Mark Robinson and Katy Burnell Evans at the RTD have an update on Paul Goldman’s ballot referendum: Council will not challenge the referendum in court. I agree with Council President Hilbert who said of the referendum, “I’m not sure this is going to make any difference at all.” Sounds like the Mayor, City Council, and School Board need to get together and figure out what their response will be when this referendum solidly passes in November. How can they use Goldman’s disruption to the process for good? Luckily, there are already meetings on the books for them to get together and talk about this kind of thing—thanks to the Mayor’s Education Compact.
Claudia Rupcich at WTVR recaps the second annual East End Community Day, an event where the community, local churches, organizations, and police come together to hangout with the goal of getting to know one another and preventing violence in the East End.
- Squirrels lost a bunch to Trenton over the weekend. They return home to host Altoona tonight at 6:35 PM. Tickets are available online.
- Kickers topped Charleston, 3-1.
- Nats came out even over thee weekend against the Mets. A new series against the Marlins begins tonight at 7:05 PM.
This morning's longread
Here’s a deep dive on Henry David Thoreau by Kathryn Schulz, one of my favorite writers.
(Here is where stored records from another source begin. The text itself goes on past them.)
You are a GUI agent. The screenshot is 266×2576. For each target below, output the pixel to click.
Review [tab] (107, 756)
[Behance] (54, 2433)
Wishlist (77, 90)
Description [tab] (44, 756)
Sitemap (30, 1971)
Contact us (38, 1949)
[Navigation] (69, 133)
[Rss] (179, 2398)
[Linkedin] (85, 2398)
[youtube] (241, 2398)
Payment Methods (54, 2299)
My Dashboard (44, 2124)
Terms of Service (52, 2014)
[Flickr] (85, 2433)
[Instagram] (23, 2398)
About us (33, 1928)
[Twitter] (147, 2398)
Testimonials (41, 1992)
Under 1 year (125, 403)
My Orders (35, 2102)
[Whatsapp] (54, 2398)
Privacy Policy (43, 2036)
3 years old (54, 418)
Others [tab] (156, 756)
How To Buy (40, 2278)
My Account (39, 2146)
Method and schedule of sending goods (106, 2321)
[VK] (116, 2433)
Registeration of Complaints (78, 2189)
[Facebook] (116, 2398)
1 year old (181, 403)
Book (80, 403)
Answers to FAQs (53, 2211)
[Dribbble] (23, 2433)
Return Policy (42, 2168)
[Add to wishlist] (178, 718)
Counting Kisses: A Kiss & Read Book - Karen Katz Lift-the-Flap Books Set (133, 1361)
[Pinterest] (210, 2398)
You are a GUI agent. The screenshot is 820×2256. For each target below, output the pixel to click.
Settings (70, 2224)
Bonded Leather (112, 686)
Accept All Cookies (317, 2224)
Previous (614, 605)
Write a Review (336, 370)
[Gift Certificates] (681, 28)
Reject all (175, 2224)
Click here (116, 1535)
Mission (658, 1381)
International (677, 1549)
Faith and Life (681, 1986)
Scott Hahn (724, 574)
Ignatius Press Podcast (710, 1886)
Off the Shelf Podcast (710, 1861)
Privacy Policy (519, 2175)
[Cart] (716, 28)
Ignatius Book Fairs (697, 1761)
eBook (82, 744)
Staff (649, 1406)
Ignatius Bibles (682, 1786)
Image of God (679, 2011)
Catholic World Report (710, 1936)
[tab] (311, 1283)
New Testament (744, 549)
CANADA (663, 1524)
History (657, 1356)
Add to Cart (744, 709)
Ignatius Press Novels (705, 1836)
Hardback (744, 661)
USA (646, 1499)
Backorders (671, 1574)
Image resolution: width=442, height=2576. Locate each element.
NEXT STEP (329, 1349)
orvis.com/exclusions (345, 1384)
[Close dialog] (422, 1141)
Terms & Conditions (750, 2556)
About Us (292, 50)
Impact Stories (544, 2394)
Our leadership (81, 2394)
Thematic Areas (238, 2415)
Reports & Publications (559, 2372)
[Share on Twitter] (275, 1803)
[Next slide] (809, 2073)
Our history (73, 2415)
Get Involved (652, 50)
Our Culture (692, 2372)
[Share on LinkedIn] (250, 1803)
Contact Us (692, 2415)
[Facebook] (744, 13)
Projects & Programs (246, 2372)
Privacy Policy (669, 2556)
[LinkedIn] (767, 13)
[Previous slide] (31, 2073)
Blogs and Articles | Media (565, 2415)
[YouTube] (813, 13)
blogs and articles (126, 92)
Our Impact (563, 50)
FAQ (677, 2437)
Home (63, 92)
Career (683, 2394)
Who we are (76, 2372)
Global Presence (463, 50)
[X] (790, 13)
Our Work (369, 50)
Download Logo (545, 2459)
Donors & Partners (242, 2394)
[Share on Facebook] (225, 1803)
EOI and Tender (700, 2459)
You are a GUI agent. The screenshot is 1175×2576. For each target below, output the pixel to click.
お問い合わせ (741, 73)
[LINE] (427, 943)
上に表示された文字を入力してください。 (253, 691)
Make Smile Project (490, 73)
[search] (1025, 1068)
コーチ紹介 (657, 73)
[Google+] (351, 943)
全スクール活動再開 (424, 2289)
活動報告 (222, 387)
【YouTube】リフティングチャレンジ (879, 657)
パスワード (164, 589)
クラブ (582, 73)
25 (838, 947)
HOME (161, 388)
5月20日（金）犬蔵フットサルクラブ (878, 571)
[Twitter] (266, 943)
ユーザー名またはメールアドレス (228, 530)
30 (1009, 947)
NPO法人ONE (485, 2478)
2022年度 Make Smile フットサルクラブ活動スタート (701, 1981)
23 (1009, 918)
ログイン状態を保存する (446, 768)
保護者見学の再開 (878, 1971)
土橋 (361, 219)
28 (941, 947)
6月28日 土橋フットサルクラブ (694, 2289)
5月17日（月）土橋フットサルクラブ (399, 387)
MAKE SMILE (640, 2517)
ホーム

In reality, Walden Pond in 1845 was scarcely more off the grid, relative to contemporaneous society, than Prospect Park is today. The commuter train to Boston ran along its southwest side; in summer the place swarmed with picnickers and swimmers, while in winter it was frequented by ice cutters and skaters. Thoreau could stroll from his cabin to his family home, in Concord, in twenty minutes, about as long as it takes to walk the fifteen blocks from Carnegie Hall to Grand Central Terminal. He made that walk several times a week, lured by his mother’s cookies or the chance to dine with friends. These facts he glosses over in “Walden,” despite detailing with otherwise skinflint precision his eating habits and expenditures. He also fails to mention weekly visits from his mother and sisters (who brought along more undocumented food) and downplays the fact that he routinely hosted other guests as well—sometimes as many as thirty at a time. This is the situation Thoreau summed up by saying, “For the most part it is as solitary where I live as on the prairies. It is as much Asia or Africa as New England. . . . At night there was never a traveller passed my house, or knocked at my door, more than if I were the first or last man.”